Serum l-lactate and pyruvate assay

Serum samples were used for lactate determination with an l-lactate assay kit (Biomedical Research Service Center) according to the manufacturer’s protocol. Pyruvate level was measured using the Pyruvate Assay Kit from BioVison. Fifty microliters of the d-alanine conversion reaction was added to 50 μl of Pyruvate Detection Mix and incubated at room temperature for 30 min. A standard curve covering a range of 10–0.1 nmol/well was created as a control. Absorbance was measured at 570 nm, and results were calculated relative to standard curve (Table 2).

Table 2.

Pathway enrichment analysis of differential metabolites

Pathway Count p value
Alanine, aspartate and glutamate metabolism 4 1.91E−04
Citrate cycle (TCA cycle) 3 0.001761
Glycolysis/gluconeogenesis 3 0.003169
Pentose phosphate pathway 3 0.003169
Pyruvate metabolism 3 0.003169
Metabolic pathways 14 0.003194
Arginine and proline metabolism 4 0.003194
ABC transporters 4 0.003782
Butanoate metabolism 3 0.003924
Glyoxylate and dicarboxylate metabolism 3 0.004766
Glycerolipid metabolism 2 0.037919
Propanoate metabolism 2 0.044455

Pathway enrichment analysis

Biological pathway analysis was performed with the KEGG pathway database (http://www.genome.jp/kegg/pathway.html).

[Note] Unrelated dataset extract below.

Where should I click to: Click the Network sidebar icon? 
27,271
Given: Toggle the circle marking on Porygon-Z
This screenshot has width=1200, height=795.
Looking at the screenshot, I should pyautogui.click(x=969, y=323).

To identify the canonical pathways, genes and metabolites were mapped to known entries in the KEGG pathway database. The significance of the pathway was tested using Bioconductor packages (http://www.bioconductor.org), and pathways with p value <0.05 were chosen for further analysis (Table 3).

Table 3.

Pathway enrichment analysis of differential genes

Pathway Count p value
Purine metabolism 10 0.0015989
Valine, leucine and isoleucine degradation 5 0.0332322
Glycolysis/gluconeogenesis 5 0.0351129
Arginine and proline metabolism 5 0.0443051
Cysteine and methionine metabolism 4 0.0450947

Discriminant analysis and ROC curves

The biomarker panel was analyzed by supporting vector machine (SVM) algorithm (R e1071 package). ROC analysis was performed to evaluate the performance. Area under the ROC curve was calculated using RORC package.

Results

Overview of transcriptomic and metabolomic signatures

The transcriptomic dataset was obtained as described previously. The data were re-analyzed. Differentially expressed genes were selected using following criterion: (1) the average fold change between OS cell lines and osteoblastic cell line was more than or equal to twofolds; and (2) the p value of single sample t test was ≤0.05. T test was conducted using MATLAB 7.5 (MathWorks). Data mining of this dataset led to the identification of a list of 211 genes, of which 93 genes were up-regulated and 118 were down-regulated. The metabolomic dataset was obtained by analyzing the serum samples collected from 24 OS patients and a control group of 32 healthy individuals. Metabolites associated with OS were selected based on a threshold of VIP value (VIP > 1) from a typical sevenfold cross-validated OPLS-DA model. In parallel, these differential metabolites from the OPLS-DA model were validated at a univariate level using Student’s t test (p < 0.05). The cutoff of fold change shows how the metabolites varied from diseased individuals compared with those of the healthy controls was set to 1.2. Finally, 7 up-regulated and 12 down-regulated metabolites were selected. Both gene and metabolite signatures were used for further data integration.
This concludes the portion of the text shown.